- _Documento fuente_
◆ ◆ ◆ ◆

El Evangelio nos señala un ideal de perfección: “sed perfectos como vuestro Padre celestial es perfecto” (Mateo, V, 48). Este consejo que nos fue dado por Nuestro Señor Jesucristo, El mismo nos lo enseña a realizar. En efecto, Jesucristo es la semejanza absoluta de la perfección del Padre celestial, es el modelo supremo que todos debemos imitar.
Nuestro Señor Jesucristo, sus virtudes, sus enseñanzas, sus acciones, son el ideal definido de la perfección para el cual el hombre debe tender.
Las reglas de esta perfección se encuentran en la Ley de Dios, que Nuestro Señor Jesucristo “no vino a abolir sino a completar” (Mat. V, 17), y en los preceptos y consejos evangélicos. Y para que el hombre no cayese en error en el interpretar los mandamientos y los consejos, Nuestro Señor Jesucristo instituyó una Iglesia infalible, que tiene el amparo divino de nunca errar en materia de fe y de moral. La fidelidad de pensamiento y de acciones en relación al magisterio de la Iglesia es el modo por el cual todos los hombres pueden conocer y practicar el ideal de perfección que es nuestro Señor Jesucristo.

◆ ◆ ◆ ◆

- _Líneas extraídas_
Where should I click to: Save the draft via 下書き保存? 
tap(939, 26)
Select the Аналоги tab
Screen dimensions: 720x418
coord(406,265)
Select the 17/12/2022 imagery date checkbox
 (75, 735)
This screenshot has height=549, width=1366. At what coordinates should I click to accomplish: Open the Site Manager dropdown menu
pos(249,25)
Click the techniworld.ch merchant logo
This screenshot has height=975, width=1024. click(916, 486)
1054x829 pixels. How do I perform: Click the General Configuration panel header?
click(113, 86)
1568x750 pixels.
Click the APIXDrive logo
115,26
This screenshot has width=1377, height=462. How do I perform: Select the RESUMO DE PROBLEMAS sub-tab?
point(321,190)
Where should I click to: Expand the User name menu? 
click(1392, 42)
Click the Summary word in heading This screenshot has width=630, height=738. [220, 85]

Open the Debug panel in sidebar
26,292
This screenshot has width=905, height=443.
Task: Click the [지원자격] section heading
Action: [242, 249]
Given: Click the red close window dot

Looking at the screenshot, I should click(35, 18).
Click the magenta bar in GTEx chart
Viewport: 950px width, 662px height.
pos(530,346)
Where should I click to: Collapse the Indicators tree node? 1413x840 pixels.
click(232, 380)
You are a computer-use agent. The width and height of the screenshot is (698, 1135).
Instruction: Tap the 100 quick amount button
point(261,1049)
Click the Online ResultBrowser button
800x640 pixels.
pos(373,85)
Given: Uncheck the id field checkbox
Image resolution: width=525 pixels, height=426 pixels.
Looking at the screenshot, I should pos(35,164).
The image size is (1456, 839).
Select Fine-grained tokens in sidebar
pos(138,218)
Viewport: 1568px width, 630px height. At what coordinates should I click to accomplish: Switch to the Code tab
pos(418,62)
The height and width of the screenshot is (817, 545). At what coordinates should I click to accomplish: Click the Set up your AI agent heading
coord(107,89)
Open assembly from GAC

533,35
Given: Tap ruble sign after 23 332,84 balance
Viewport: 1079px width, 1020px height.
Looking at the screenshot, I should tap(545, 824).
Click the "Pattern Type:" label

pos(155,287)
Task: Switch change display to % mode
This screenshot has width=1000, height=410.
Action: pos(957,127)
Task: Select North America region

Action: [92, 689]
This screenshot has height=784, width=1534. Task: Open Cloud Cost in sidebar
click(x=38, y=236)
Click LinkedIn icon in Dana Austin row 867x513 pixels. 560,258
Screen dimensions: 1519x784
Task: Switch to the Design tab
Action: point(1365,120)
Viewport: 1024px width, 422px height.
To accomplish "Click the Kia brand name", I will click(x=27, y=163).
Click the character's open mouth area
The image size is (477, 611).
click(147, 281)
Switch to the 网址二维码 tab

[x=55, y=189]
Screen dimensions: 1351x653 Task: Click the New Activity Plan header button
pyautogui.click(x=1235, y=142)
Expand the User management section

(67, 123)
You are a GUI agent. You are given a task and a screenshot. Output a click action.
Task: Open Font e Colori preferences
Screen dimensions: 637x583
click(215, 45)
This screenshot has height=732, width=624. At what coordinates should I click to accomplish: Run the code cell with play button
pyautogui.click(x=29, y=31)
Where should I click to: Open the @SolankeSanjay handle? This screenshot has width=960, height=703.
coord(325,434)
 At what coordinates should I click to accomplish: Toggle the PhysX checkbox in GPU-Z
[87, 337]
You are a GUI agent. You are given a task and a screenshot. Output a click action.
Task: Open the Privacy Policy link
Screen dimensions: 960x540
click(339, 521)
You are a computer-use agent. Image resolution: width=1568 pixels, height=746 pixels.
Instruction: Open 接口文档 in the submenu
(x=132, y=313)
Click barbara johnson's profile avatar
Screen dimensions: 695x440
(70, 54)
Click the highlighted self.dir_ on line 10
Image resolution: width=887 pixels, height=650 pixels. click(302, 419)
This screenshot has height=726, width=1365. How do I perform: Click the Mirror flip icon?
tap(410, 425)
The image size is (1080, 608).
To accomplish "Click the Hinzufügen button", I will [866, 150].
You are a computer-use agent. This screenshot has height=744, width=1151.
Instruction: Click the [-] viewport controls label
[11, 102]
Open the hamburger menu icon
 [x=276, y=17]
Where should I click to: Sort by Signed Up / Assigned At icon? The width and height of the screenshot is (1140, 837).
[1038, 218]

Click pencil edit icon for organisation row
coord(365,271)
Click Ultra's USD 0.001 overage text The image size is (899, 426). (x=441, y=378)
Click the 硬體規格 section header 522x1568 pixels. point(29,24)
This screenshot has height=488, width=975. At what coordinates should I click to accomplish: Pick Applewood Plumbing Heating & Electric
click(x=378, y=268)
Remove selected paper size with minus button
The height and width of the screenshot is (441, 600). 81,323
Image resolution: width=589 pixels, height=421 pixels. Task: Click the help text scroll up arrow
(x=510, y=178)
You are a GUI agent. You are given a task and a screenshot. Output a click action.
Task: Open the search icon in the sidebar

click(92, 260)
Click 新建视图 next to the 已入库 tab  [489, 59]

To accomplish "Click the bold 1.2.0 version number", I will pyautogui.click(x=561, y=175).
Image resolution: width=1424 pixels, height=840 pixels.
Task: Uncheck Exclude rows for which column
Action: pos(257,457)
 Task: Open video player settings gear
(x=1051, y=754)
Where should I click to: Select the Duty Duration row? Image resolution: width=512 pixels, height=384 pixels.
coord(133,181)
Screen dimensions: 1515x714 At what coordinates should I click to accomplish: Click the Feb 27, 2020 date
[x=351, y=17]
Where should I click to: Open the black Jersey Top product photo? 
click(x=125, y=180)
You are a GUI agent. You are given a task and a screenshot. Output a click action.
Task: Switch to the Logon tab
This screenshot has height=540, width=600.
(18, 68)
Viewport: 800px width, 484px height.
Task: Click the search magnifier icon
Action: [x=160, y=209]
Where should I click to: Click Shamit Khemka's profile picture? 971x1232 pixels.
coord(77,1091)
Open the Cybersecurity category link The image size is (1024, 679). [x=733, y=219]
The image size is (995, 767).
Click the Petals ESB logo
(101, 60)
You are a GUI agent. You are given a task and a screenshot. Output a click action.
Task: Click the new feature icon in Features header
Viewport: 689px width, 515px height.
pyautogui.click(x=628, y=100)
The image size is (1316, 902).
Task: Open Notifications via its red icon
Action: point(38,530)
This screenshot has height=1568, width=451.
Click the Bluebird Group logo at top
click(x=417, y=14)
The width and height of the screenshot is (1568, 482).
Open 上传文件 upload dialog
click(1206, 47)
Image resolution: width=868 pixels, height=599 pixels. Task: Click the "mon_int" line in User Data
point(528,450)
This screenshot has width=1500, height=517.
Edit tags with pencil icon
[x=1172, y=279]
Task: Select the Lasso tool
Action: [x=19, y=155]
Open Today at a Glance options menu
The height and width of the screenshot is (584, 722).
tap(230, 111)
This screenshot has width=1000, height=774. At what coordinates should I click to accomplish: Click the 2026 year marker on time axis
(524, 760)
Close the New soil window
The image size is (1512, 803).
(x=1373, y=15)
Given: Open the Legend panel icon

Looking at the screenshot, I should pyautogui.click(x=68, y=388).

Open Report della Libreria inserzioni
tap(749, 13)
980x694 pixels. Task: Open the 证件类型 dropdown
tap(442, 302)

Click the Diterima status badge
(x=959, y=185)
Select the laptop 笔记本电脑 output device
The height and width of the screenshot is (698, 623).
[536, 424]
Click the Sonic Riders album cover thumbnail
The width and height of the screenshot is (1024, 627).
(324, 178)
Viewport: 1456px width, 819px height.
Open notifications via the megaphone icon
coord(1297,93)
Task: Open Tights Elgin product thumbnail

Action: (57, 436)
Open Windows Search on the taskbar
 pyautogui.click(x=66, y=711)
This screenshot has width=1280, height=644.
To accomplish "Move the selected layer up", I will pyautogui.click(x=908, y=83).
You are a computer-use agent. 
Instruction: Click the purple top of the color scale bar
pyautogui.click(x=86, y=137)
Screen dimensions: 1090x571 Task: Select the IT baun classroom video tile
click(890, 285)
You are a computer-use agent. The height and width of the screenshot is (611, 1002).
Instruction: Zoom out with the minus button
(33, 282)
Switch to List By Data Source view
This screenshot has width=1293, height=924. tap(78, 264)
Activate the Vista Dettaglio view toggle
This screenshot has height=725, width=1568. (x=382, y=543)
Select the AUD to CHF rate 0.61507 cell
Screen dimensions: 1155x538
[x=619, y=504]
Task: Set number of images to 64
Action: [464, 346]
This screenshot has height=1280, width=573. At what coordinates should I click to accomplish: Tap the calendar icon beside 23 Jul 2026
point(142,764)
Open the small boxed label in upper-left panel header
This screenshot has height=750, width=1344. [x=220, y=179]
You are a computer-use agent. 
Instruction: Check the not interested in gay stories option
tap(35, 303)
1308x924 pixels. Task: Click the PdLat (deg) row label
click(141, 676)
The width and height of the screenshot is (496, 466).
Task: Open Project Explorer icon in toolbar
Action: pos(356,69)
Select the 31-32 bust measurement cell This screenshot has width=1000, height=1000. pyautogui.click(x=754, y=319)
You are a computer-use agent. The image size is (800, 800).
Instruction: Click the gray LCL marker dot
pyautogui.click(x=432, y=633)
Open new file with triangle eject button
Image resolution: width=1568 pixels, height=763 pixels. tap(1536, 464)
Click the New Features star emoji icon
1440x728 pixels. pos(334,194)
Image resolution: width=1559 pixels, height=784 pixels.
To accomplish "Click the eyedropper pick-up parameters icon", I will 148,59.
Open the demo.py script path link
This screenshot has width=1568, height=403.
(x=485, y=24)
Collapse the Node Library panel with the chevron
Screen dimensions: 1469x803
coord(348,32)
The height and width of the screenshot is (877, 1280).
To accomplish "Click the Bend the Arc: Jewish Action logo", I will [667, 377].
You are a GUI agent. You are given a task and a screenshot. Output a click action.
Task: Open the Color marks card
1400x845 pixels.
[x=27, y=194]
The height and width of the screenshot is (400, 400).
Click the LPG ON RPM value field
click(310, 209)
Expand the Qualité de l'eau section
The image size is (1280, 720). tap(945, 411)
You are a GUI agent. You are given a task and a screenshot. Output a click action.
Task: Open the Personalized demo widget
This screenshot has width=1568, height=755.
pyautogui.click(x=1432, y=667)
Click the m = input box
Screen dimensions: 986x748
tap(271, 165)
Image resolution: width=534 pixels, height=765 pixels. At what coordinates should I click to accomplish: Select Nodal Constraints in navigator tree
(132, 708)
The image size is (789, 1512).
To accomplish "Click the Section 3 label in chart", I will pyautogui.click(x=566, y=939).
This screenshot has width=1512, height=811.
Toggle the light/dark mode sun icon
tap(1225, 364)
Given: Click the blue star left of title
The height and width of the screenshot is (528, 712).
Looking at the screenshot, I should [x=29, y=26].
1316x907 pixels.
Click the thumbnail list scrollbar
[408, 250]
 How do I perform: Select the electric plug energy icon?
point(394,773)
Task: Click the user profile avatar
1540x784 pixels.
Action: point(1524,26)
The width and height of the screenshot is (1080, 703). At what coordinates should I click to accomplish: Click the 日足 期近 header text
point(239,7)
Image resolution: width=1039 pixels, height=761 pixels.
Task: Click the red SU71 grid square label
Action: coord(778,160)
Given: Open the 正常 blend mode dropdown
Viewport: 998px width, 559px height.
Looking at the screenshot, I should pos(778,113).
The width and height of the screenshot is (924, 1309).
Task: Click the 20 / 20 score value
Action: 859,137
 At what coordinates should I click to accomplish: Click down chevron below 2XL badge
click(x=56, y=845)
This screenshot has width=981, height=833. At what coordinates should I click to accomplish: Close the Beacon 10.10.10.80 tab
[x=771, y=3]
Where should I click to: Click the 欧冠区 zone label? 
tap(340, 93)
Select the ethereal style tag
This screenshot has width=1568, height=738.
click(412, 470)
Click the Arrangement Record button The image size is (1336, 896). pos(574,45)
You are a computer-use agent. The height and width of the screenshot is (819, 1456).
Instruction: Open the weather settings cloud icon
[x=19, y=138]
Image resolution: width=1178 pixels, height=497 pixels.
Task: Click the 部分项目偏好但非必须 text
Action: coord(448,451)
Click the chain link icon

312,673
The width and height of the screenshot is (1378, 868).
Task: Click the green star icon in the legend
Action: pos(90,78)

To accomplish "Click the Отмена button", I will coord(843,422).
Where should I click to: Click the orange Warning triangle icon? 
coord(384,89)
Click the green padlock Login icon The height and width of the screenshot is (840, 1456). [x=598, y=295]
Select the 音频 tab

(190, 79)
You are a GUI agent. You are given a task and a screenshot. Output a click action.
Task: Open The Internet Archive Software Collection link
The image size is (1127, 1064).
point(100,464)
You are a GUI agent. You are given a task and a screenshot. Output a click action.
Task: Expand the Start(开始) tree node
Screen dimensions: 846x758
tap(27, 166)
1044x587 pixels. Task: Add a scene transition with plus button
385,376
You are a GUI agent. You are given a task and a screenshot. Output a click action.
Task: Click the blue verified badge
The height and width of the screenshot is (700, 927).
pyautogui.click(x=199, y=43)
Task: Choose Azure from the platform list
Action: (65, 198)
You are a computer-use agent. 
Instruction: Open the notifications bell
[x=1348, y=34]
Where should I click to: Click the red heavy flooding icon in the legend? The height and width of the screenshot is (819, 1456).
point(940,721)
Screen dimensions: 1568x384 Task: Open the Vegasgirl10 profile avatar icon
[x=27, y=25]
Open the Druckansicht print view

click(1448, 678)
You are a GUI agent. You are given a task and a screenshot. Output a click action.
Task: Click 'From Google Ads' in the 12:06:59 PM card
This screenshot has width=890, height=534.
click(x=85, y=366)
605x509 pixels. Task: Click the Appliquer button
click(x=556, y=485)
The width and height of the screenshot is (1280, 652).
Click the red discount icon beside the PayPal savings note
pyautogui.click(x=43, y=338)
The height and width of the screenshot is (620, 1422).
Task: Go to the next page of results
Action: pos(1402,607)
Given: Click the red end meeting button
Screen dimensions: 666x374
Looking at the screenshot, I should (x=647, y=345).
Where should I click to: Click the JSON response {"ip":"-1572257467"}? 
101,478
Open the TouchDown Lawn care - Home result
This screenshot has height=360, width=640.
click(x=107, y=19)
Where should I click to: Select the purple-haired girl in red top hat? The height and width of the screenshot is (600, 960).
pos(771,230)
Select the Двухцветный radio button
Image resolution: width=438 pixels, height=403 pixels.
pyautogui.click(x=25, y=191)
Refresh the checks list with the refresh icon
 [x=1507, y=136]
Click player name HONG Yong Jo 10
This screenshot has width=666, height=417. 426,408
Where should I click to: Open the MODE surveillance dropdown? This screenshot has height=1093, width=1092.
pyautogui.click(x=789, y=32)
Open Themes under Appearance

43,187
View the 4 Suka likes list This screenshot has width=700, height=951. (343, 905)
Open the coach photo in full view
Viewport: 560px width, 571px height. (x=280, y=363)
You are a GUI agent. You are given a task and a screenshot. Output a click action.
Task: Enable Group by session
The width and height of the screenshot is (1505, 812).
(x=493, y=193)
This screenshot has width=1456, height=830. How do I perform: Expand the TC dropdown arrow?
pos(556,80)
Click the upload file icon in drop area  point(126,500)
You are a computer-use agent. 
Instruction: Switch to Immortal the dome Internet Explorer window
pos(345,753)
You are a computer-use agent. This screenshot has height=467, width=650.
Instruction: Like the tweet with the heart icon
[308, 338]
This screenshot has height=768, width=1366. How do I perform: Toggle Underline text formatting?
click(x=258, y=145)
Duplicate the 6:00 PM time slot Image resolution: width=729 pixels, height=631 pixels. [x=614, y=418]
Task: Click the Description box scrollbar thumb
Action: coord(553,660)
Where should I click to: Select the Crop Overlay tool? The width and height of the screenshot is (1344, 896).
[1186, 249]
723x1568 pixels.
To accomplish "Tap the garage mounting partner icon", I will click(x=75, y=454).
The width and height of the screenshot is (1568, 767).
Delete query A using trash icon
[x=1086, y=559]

◆ ◆ ◆ ◆

- _Tu tarea_
Según el texto sobre el ideal de perfección evangélico, ¿qué instituyó Nuestro Señor Jesucristo para que el hombre no cayese en error al interpretar los mandamientos y los consejos?

- _Resultado_
Una Iglesia infalible, que tiene el amparo divino de nunca errar en materia de fe y de moral.